When the Cycle Comes Back
Assalamualaikum wbt,
Hi.
Have you ever had a day, a week, or maybe even months or years where you feel drained, yet somehow still manage to function?
Well, that’s been me this week. I still get my work done, but everything feels slower than usual. The signs are familiar — the same ones I had when I went through severe burnout before. You just know when it’s coming. After years of going through this, I’ve learned to recognise my symptoms and triggers. And honestly, when it hits, it just hits. Some days I can shake it off and go back to normal, but other days, it’s really hard.

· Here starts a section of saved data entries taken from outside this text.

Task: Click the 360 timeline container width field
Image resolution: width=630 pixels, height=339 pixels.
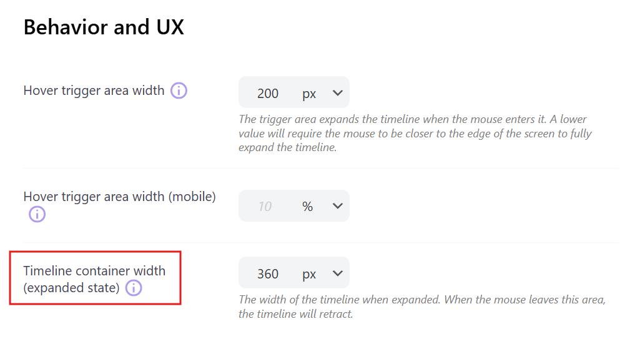Action: [268, 273]
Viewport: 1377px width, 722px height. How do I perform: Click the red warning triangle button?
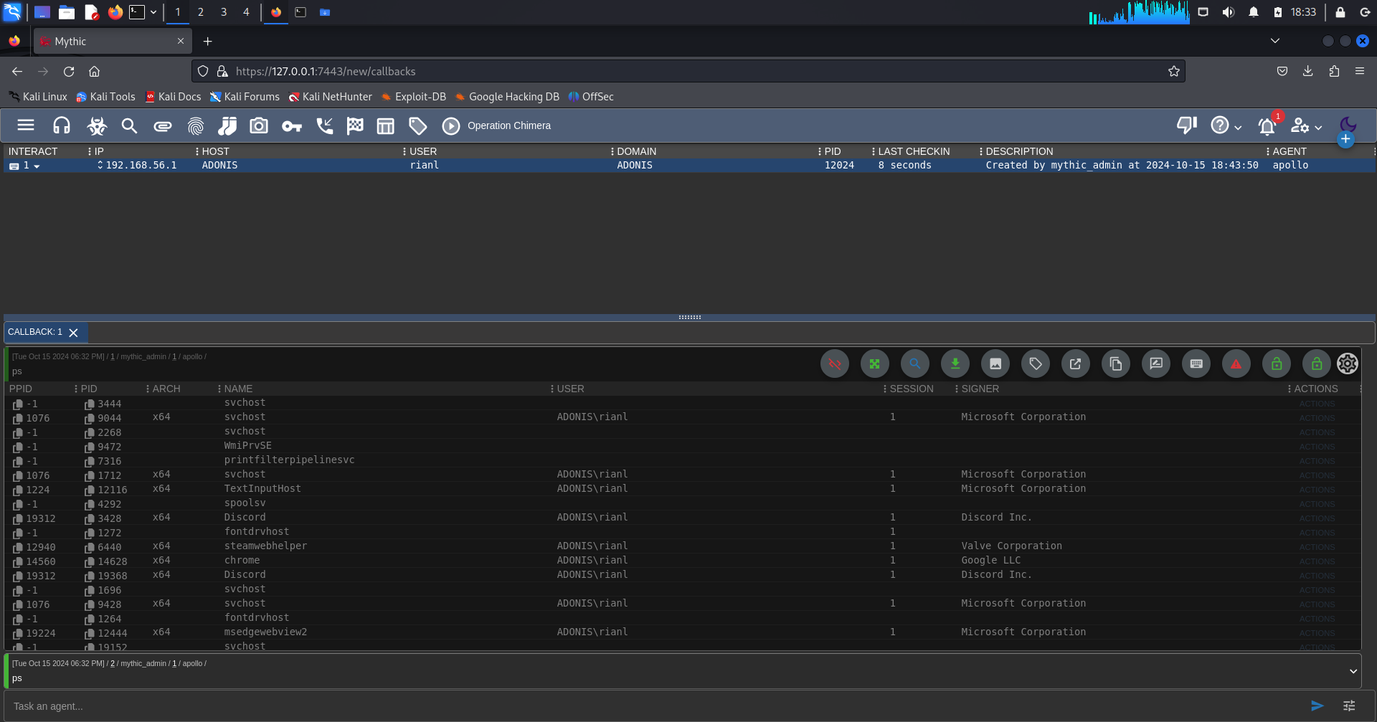[1236, 364]
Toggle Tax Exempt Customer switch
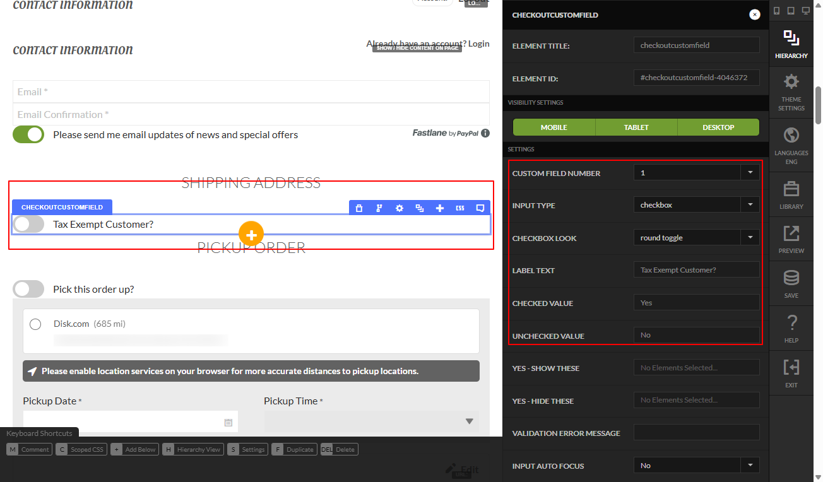823x482 pixels. [x=28, y=224]
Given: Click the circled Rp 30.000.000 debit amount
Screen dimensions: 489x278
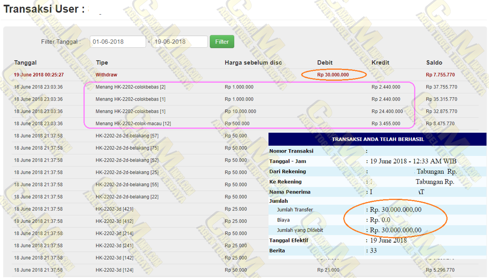Looking at the screenshot, I should (x=333, y=75).
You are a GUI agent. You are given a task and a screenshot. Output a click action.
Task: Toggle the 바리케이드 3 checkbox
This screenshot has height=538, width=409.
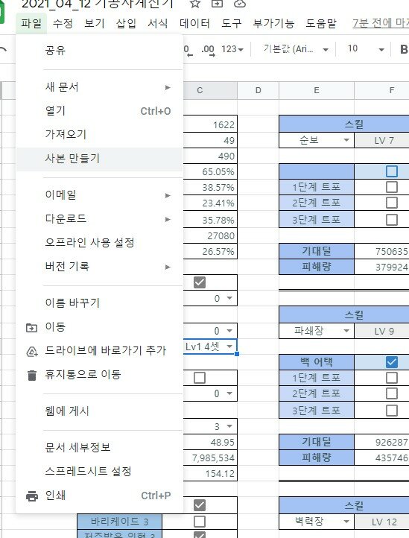point(200,522)
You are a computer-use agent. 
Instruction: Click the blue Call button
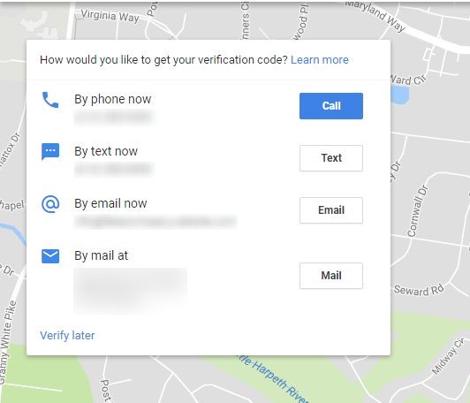[x=331, y=106]
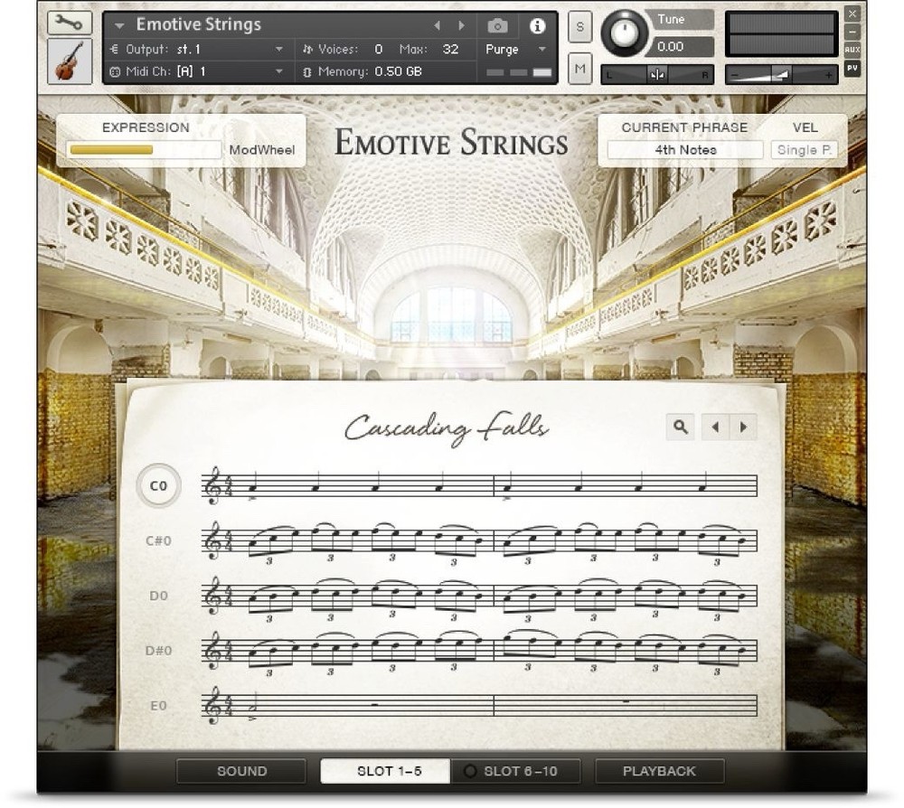The width and height of the screenshot is (904, 808).
Task: Click the instrument info icon
Action: pos(540,26)
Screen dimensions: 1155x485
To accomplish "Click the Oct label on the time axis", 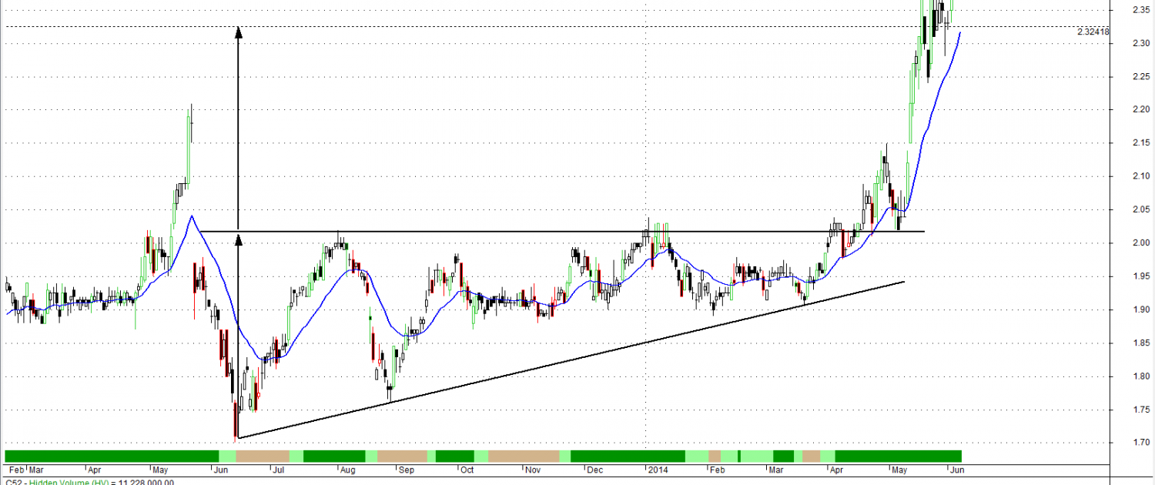I will pyautogui.click(x=467, y=469).
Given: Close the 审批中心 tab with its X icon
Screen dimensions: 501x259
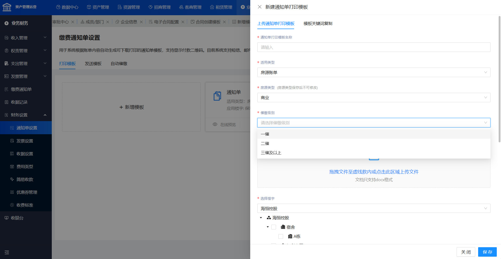Looking at the screenshot, I should tap(73, 22).
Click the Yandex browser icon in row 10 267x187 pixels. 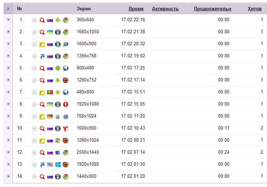click(66, 129)
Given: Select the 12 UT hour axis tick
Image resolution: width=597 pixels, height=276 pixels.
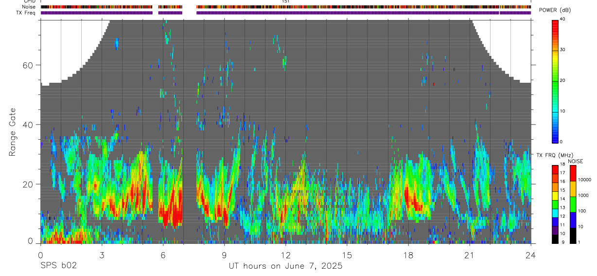Looking at the screenshot, I should click(x=286, y=255).
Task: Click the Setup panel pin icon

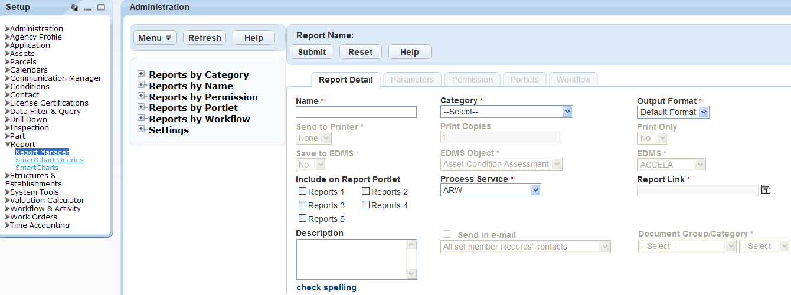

How do I know I’m slipping again?
I can’t sleep properly. I stress eat. My brain keeps spinning with solutions for problems that don’t even exist yet. I neglect my cat, my self-care, and everything else around me. I have a lot of work to do this week, but project-wise... I haven’t started any of it.
I’m feeling alone again.
To be honest, I’m just tired. So tired.
But I still have to keep going.
This is the cycle I hate the most — the one I have to face over and over again. Yes, it’s better than before, but somehow, it still comes back. And when it does, everything feels the same again. It makes me doubt whether I’ve really grown or matured or learned to handle things better. I know I can’t control everything, but at least, I want to be able to handle myself.
And yet, here I am, feeling bad again for things I can’t control — like the weather these days.
I don’t really share this side of me with people anymore. Because when I do, it somehow becomes about them. Even with family. When I open up about this, the response is usually about my connection with my Creator. And yes, I know — my Creator is the only one I hold onto when I’m in this pit.
But healing still has to come from within. I can’t be better if I don’t heal myself from the inside. Right now, I just feel lost.
You see, this fragile, uncertain, doubtful part of me — it’s the side people don’t like. They say I ruin the good vibes. I can’t help that. When I think back, I don’t even know how I managed to be okay with that before, lol.
Now, I just face it. When the cycle comes, I face it.
I live through it.
“I’m sad, but I’m alive, and living through it. That is my solace and my joy.”